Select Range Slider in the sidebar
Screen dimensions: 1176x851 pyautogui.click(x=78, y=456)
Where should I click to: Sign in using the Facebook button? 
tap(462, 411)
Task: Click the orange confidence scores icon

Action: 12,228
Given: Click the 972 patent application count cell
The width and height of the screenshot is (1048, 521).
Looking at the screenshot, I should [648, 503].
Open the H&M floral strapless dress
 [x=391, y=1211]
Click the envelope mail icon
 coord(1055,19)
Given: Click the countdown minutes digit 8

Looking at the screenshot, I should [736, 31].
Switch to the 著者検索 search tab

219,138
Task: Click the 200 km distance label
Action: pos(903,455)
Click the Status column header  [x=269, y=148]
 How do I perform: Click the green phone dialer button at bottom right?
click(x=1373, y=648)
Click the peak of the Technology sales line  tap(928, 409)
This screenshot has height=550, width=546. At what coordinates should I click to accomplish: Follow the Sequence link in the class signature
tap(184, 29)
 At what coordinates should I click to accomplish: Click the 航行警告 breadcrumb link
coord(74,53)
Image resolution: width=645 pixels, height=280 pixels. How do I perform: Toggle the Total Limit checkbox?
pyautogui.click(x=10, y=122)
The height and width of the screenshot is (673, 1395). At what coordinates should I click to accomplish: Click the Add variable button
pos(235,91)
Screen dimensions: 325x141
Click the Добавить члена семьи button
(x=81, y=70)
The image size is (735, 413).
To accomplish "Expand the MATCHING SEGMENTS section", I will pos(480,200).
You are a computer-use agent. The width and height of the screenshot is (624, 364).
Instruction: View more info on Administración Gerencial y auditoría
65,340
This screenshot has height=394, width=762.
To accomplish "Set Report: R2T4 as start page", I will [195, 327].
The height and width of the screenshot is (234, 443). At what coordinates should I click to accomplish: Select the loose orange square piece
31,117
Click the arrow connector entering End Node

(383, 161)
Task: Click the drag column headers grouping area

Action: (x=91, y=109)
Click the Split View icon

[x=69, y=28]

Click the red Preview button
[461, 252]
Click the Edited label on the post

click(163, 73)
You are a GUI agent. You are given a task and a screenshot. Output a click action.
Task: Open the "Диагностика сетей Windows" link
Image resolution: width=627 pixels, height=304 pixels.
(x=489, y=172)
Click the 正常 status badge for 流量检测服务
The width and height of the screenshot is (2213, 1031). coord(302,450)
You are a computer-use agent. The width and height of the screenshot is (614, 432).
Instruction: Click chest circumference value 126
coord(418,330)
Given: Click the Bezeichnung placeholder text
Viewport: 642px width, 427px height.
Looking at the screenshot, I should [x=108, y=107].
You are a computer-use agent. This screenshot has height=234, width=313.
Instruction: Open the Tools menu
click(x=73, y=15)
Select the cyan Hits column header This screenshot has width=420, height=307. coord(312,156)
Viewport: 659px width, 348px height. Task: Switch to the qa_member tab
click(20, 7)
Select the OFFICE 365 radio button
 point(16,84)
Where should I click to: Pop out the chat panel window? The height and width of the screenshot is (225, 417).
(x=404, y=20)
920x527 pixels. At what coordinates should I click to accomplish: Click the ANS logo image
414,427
= = = = = = =
* **TASK STATEMENT**
Go through the entries above and restate each one exactly.

* **PROBLEM SOLUTION**
Select Range Slider in the sidebar
Screen dimensions: 1176x851 pyautogui.click(x=78, y=456)
Where should I click to: Sign in using the Facebook button? 
tap(462, 411)
Task: Click the orange confidence scores icon

Action: 12,228
Given: Click the 972 patent application count cell
The width and height of the screenshot is (1048, 521).
Looking at the screenshot, I should [648, 503].
Open the H&M floral strapless dress
 [x=391, y=1211]
Click the envelope mail icon
 coord(1055,19)
Given: Click the countdown minutes digit 8

Looking at the screenshot, I should [736, 31].
Switch to the 著者検索 search tab

219,138
Task: Click the 200 km distance label
Action: pos(903,455)
Click the Status column header  [x=269, y=148]
 How do I perform: Click the green phone dialer button at bottom right?
click(x=1373, y=648)
Click the peak of the Technology sales line  tap(928, 409)
This screenshot has height=550, width=546. At what coordinates should I click to accomplish: Follow the Sequence link in the class signature
tap(184, 29)
 At what coordinates should I click to accomplish: Click the 航行警告 breadcrumb link
coord(74,53)
Image resolution: width=645 pixels, height=280 pixels. How do I perform: Toggle the Total Limit checkbox?
pyautogui.click(x=10, y=122)
The height and width of the screenshot is (673, 1395). At what coordinates should I click to accomplish: Click the Add variable button
pos(235,91)
Screen dimensions: 325x141
Click the Добавить члена семьи button
(x=81, y=70)
The image size is (735, 413).
To accomplish "Expand the MATCHING SEGMENTS section", I will pos(480,200).
You are a computer-use agent. The width and height of the screenshot is (624, 364).
Instruction: View more info on Administración Gerencial y auditoría
65,340
This screenshot has height=394, width=762.
To accomplish "Set Report: R2T4 as start page", I will [195, 327].
The height and width of the screenshot is (234, 443). At what coordinates should I click to accomplish: Select the loose orange square piece
31,117
Click the arrow connector entering End Node

(383, 161)
Task: Click the drag column headers grouping area

Action: (x=91, y=109)
Click the Split View icon

[x=69, y=28]

Click the red Preview button
[461, 252]
Click the Edited label on the post

click(163, 73)
You are a GUI agent. You are given a task and a screenshot. Output a click action.
Task: Open the "Диагностика сетей Windows" link
Image resolution: width=627 pixels, height=304 pixels.
(x=489, y=172)
Click the 正常 status badge for 流量检测服务
The width and height of the screenshot is (2213, 1031). coord(302,450)
You are a computer-use agent. The width and height of the screenshot is (614, 432).
Instruction: Click chest circumference value 126
coord(418,330)
Given: Click the Bezeichnung placeholder text
Viewport: 642px width, 427px height.
Looking at the screenshot, I should [x=108, y=107].
You are a computer-use agent. This screenshot has height=234, width=313.
Instruction: Open the Tools menu
click(x=73, y=15)
Select the cyan Hits column header This screenshot has width=420, height=307. coord(312,156)
Viewport: 659px width, 348px height. Task: Switch to the qa_member tab
click(20, 7)
Select the OFFICE 365 radio button
 point(16,84)
Where should I click to: Pop out the chat panel window? The height and width of the screenshot is (225, 417).
(x=404, y=20)
920x527 pixels. At what coordinates should I click to accomplish: Click the ANS logo image
414,427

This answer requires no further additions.